• **ACTION ITEM**
In the records below, find the line containing "You are a GUI" and the line containing "1080x494 pixels."; please repeat exactly the lines from one to the other, both included, and nothing more.

• **INPUT**
----

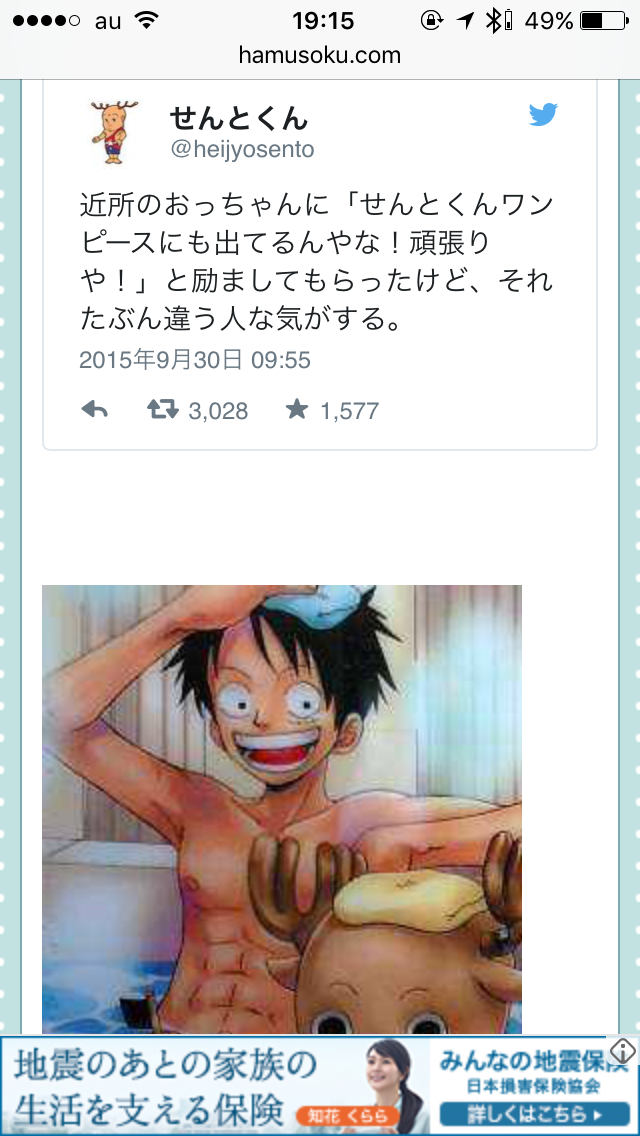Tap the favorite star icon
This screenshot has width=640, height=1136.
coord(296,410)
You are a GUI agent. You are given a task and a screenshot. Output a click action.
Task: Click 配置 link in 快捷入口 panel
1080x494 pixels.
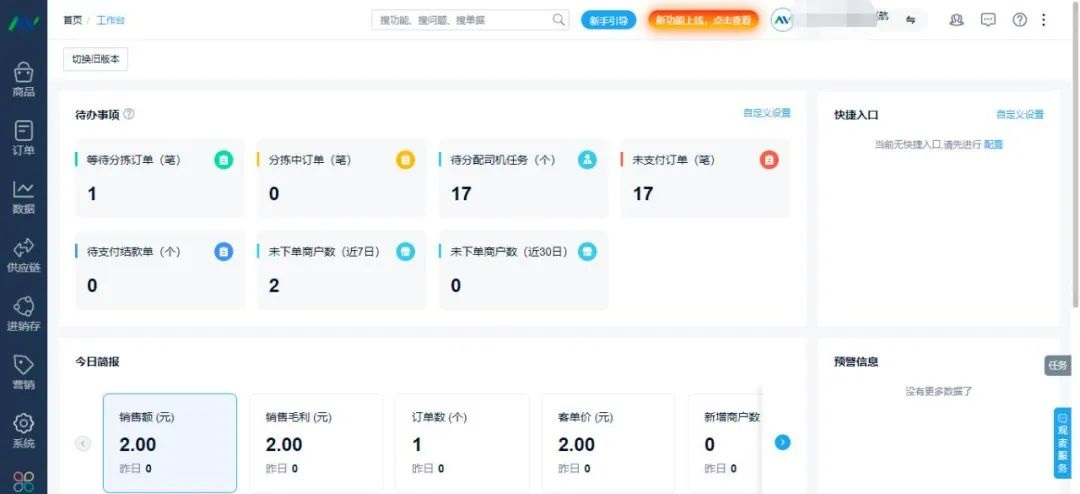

----

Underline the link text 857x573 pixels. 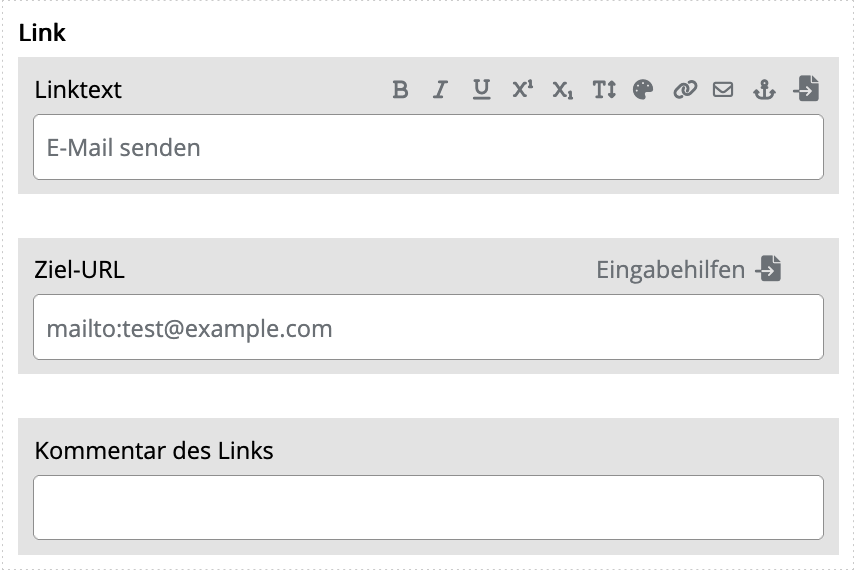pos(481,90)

----

• **ANSWER TO THE PROBLEM**
You are a GUI agent. You are given a task and a screenshot. Output a click action.
Task: Click 配置 link in 快捷入口 panel
1080x494 pixels.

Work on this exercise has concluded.